Supplied text:
>>>>

As the search for an answer to Liverpool’s poor run of form goes on, Jürgen Klopp continues to show a willingness to experiment with his team…
DEADLINE day, then.
Let’s face it, there’s been more exciting ones in the life of a Liverpool fan. Remember Fernando Torres out, Andy Carroll and Luis Suarez in? That was fun, wasn’t it?
Alas, Jürgen Klopp swiftly shut the door on any potential last-minute moves for a midfielder, and it was confirmed that the search for answers will not be taken externally. So, once again we’re left to look internally for solutions.
Looking internally has been the theme of the season, but it’s not been an easy task considering the injury list that seems to get longer with every passing week.
As I write, it has been confirmed that Ibrahima Konate is out for a few weeks with a hamstring problem. The sighs in the office were palpable. That’s the defence and attack both decimated by injuries, and a midfield of players out of form.
Whether it’s the players and staff at the training ground, our contributors in the studio, or the millions of fans watching the games across the world, we’re all desperately looking for answers. So, what next?
Flashbacks of the 2020-21 season are at the forefront of the mind, and lessons about dragging players out of position to fill a void were most definitely learnt. That kind of experimentation won’t be relied upon this season, but instead tweaks in personnel and seeing what sticks seems to be the manager’s way forward.
This is particularly true in the midfield, where the form of previously reliable players has taken a downturn.
The decision to start 18-year-old Stefan Bajcetic in favour of Fabinho in recent games is testament to that, and is a decision that has been vindicated. Being thrown into a team out of form and not able to pull together a result is difficult, but the aggression and fight that Bajcetic has shown has been a small shining light.
With the captain Jordan Henderson being dropped to the bench and Trent Alexander-Arnold being dragged off against Brighton on Sunday, it is clear the manager is trying to send a message that no one’s position is safe or guaranteed. Naby Keita has been the midfielder of choice alongside Thiago Alcantara in an attempt to provide mental as much as physical freshness.

<<<<

Given records:

>>>>

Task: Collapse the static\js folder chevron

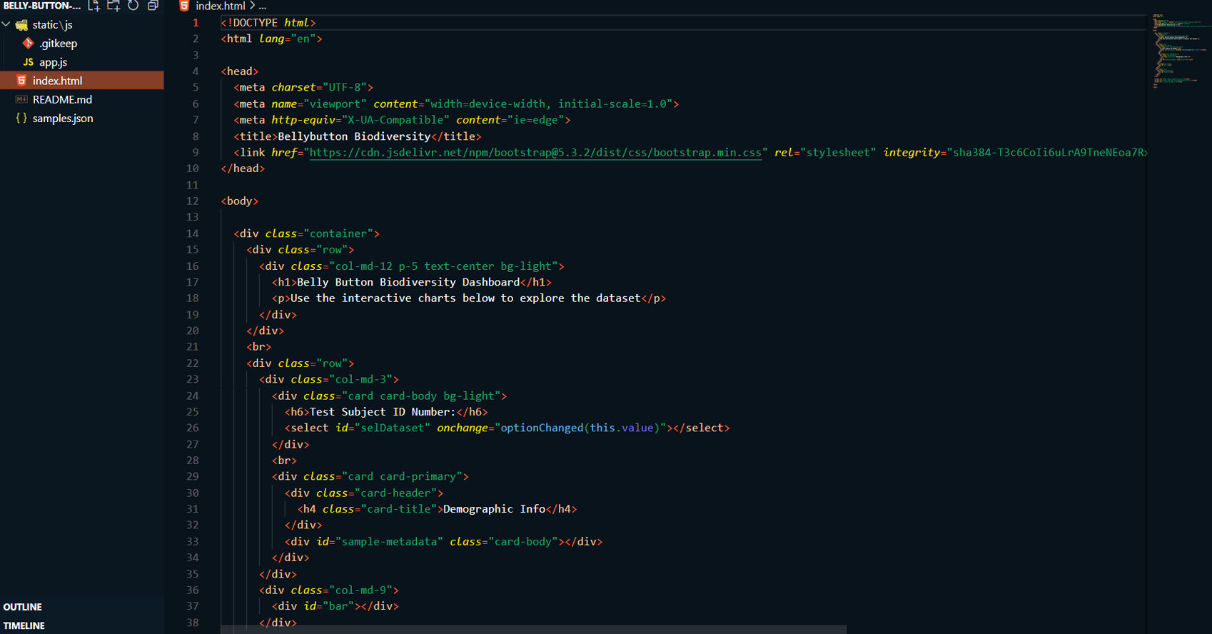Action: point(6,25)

<<<<
>>>>

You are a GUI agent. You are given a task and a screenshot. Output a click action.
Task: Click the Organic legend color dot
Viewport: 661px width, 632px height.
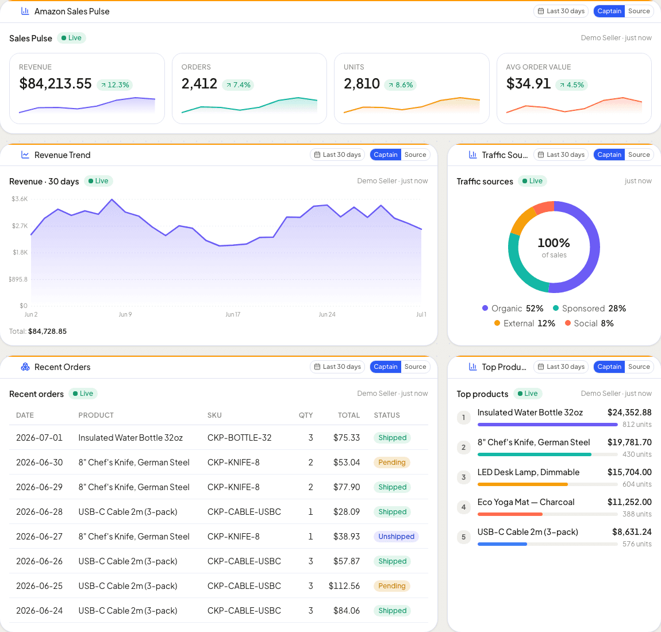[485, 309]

<<<<

Work to do: Revise the passage of the Liverpool article from "Alas, Jürgen Klopp" to "every passing week.", writing it out in full with "in-house" in place of every instance of "internally".

Completed task:
Alas, Jürgen Klopp swiftly shut the door on any potential last-minute moves for a midfielder, and it was confirmed that the search for answers will not be taken externally. So, once again we’re left to look in-house for solutions.
Looking in-house has been the theme of the season, but it’s not been an easy task considering the injury list that seems to get longer with every passing week.